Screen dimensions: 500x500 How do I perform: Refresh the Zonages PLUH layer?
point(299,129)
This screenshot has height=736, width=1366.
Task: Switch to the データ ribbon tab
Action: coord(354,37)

**Directions**: Repeat the material in full. Change nothing.

**Worked solution**:
Screen dimensions: 500x500 How do I perform: Refresh the Zonages PLUH layer?
point(299,129)
This screenshot has height=736, width=1366.
Task: Switch to the データ ribbon tab
Action: coord(354,37)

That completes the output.